The turnkey outfits are sort of in competition with each other to show rosy returns. Some can shave expenses and or inflate rents on paper to do this. Then base the price on monthly rents. Next systematically market to BP newbies. Experienced investors pass on these and only an out of stater type would fall for this. Realize that is the common TK business model. Good luck with your search!
Awesome Tony! Thanks for the info on using $150 a door per month or 16% of gross rents for maintenance and vacancies as a gov number that underwriters like.

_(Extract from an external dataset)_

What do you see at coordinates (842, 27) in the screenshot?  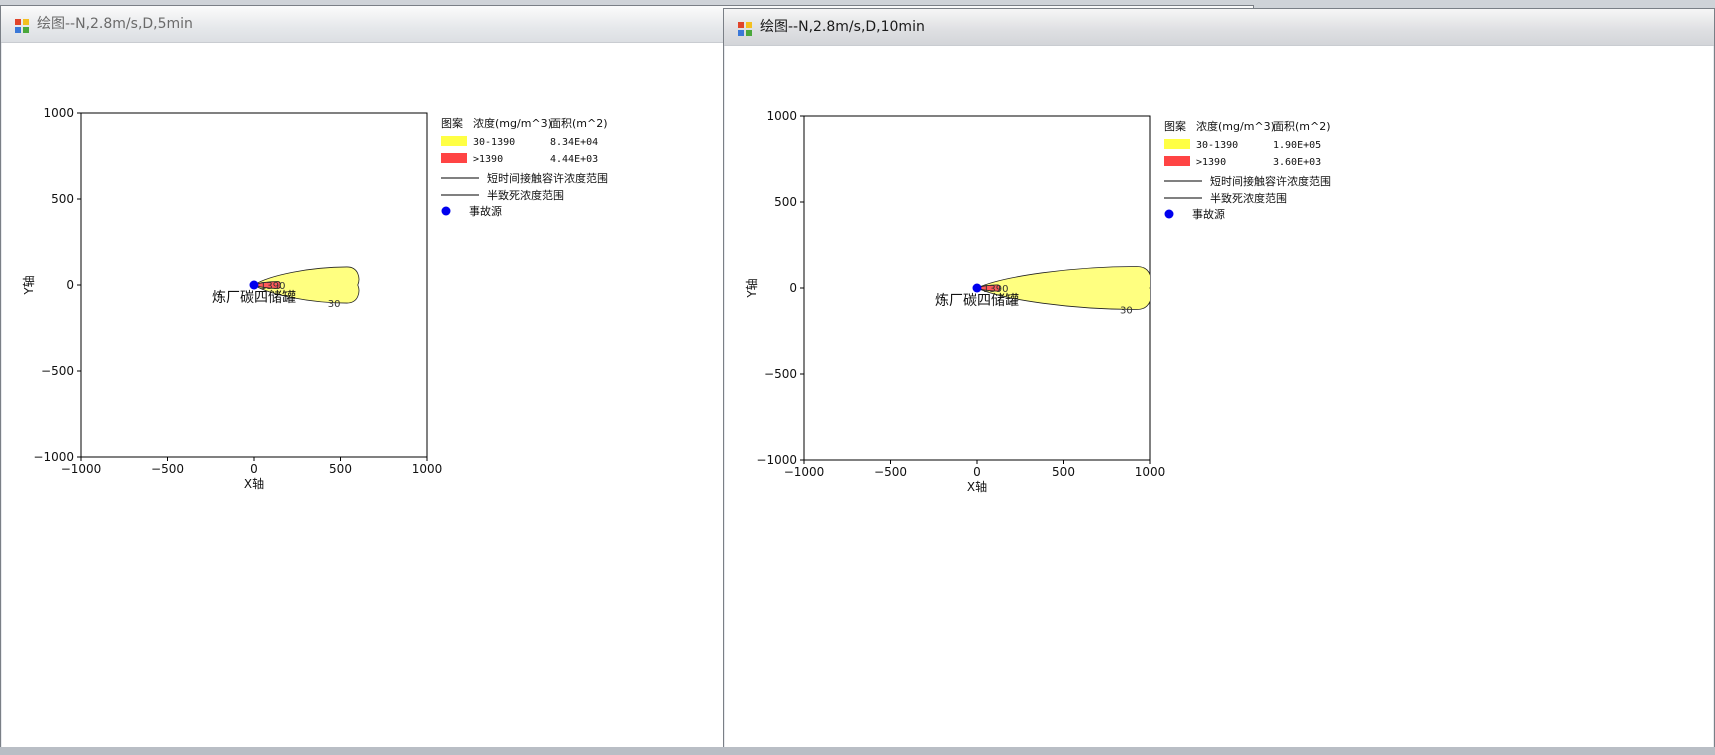 I see `window-title: 绘图--N,2.8m/s,D,10min` at bounding box center [842, 27].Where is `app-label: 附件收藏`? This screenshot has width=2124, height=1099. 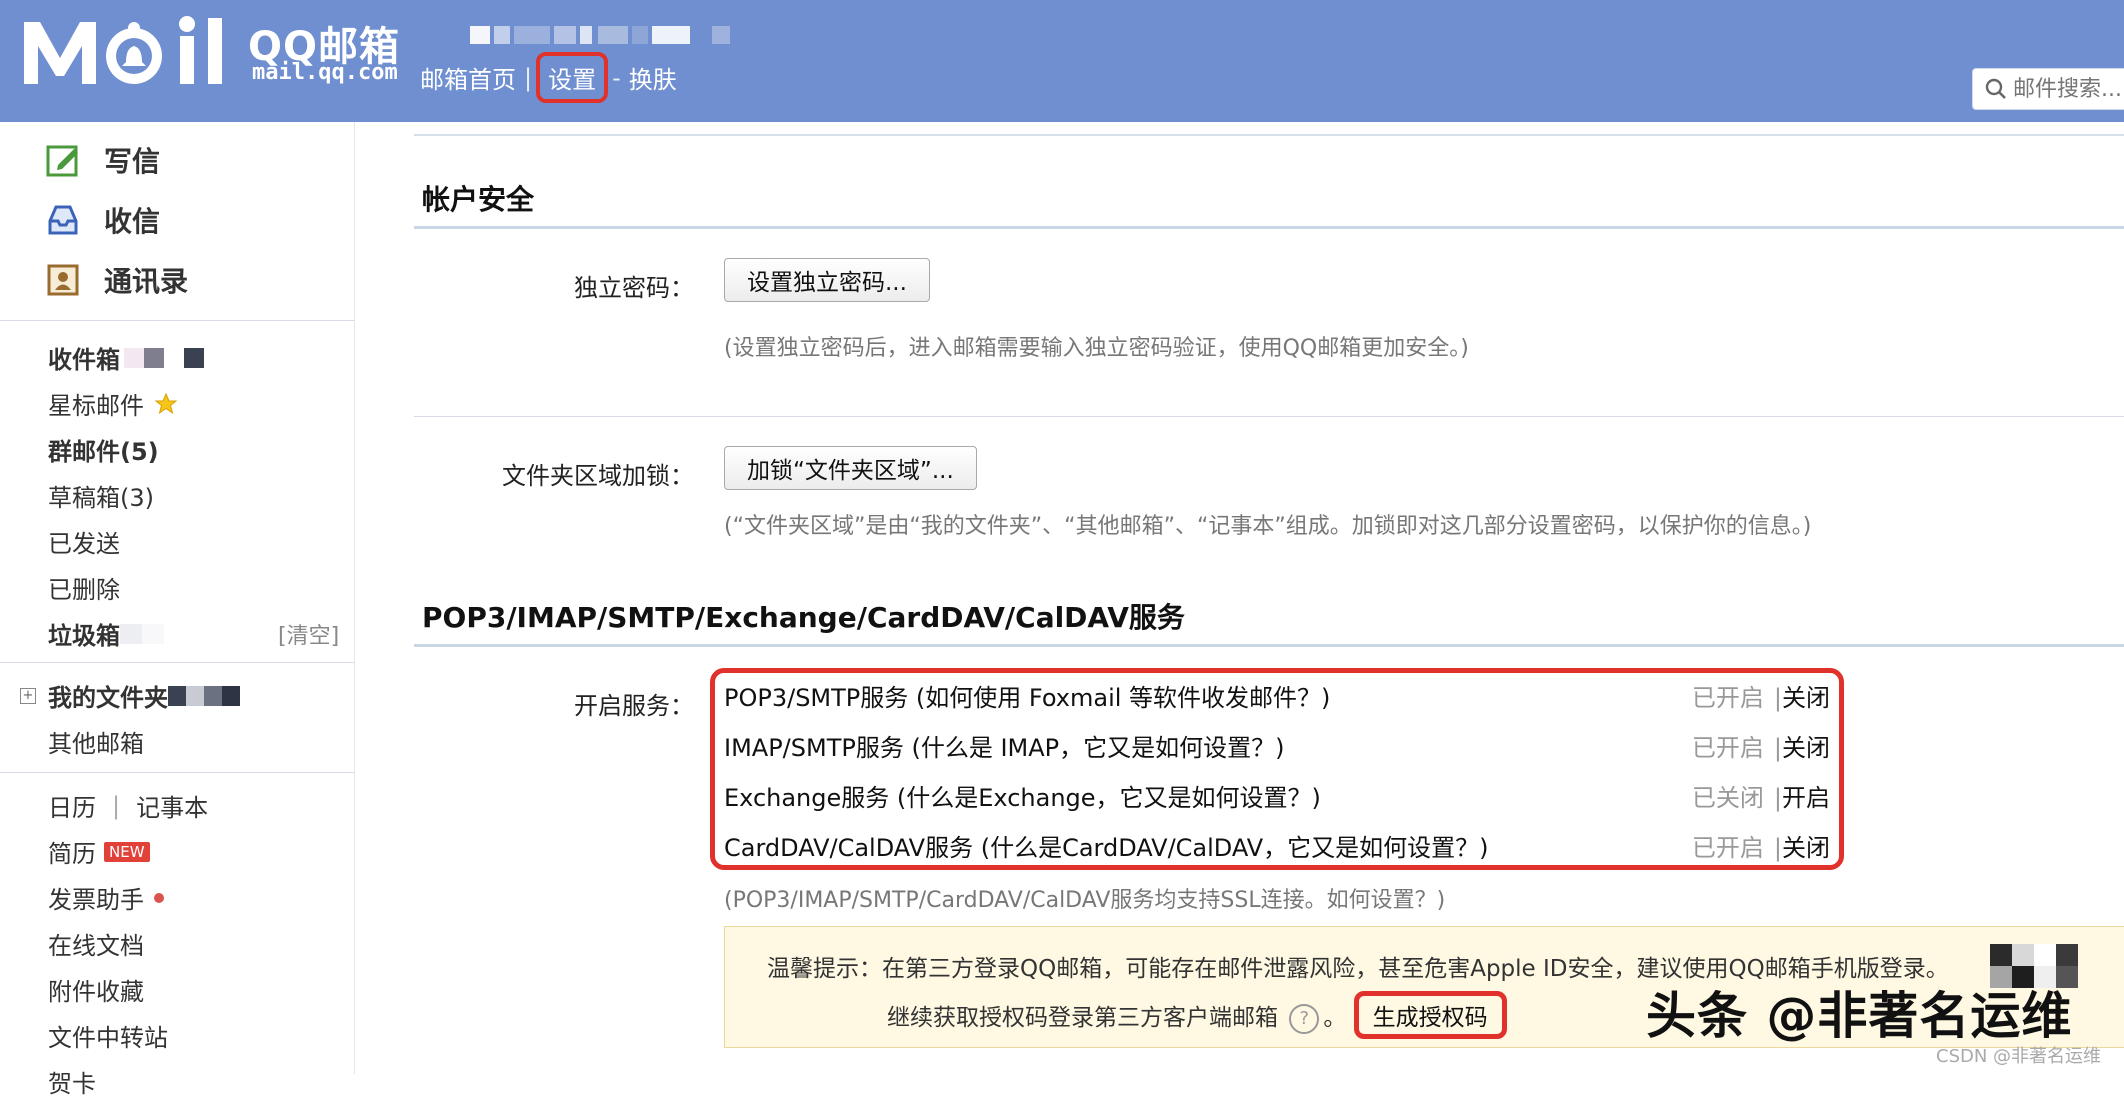
app-label: 附件收藏 is located at coordinates (96, 992).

I will go read Millionaire RE Investors by Keller. Appreciate the great book rec!
Makes sense, especially in hot markets. It's hard to show good returns when everyone has got to eat and I read several threads where wholesalers were only offering 80% ARV rather than the 70% ARV, and people having a hard time finding properties since competition has gotten so fierce in those markets since they've been dominating the top charts for so many years now.
Thank you for your time and best of luck to you as well!
Thank you Shawn. Is your goal of 100% of your cash out in 4 years based on a rule of thumb or your personal investing matrix? I read an amazing post by Matt Huber that if you buy at 80% value and do the rehab well and then get it appraised and use his method of 'borrowing your own money from a friend' in as little as 45 days you can pull out 100% of your cash (at least in TX) because he understands the re-fi laws. You also bypass a ton of fees. If you want I can send you a message with a copy and paste from his post. I have it saved down in my notes.
@Ray Lai sure, forward me the link to that post. It sounds like something I may be able to apply to my market. Yes, 4 years(25% COCR) is a rule of thumb that it applicable to my market as the cost vs. rent allows me to use that metric. I only purchase property that are income producing at closing and that need a little bit of work.
Here's the link to the post. It's near the bottom:
Search for Benefits of a “friendly loan”
@Ray Lai great thanks. I'll check it out.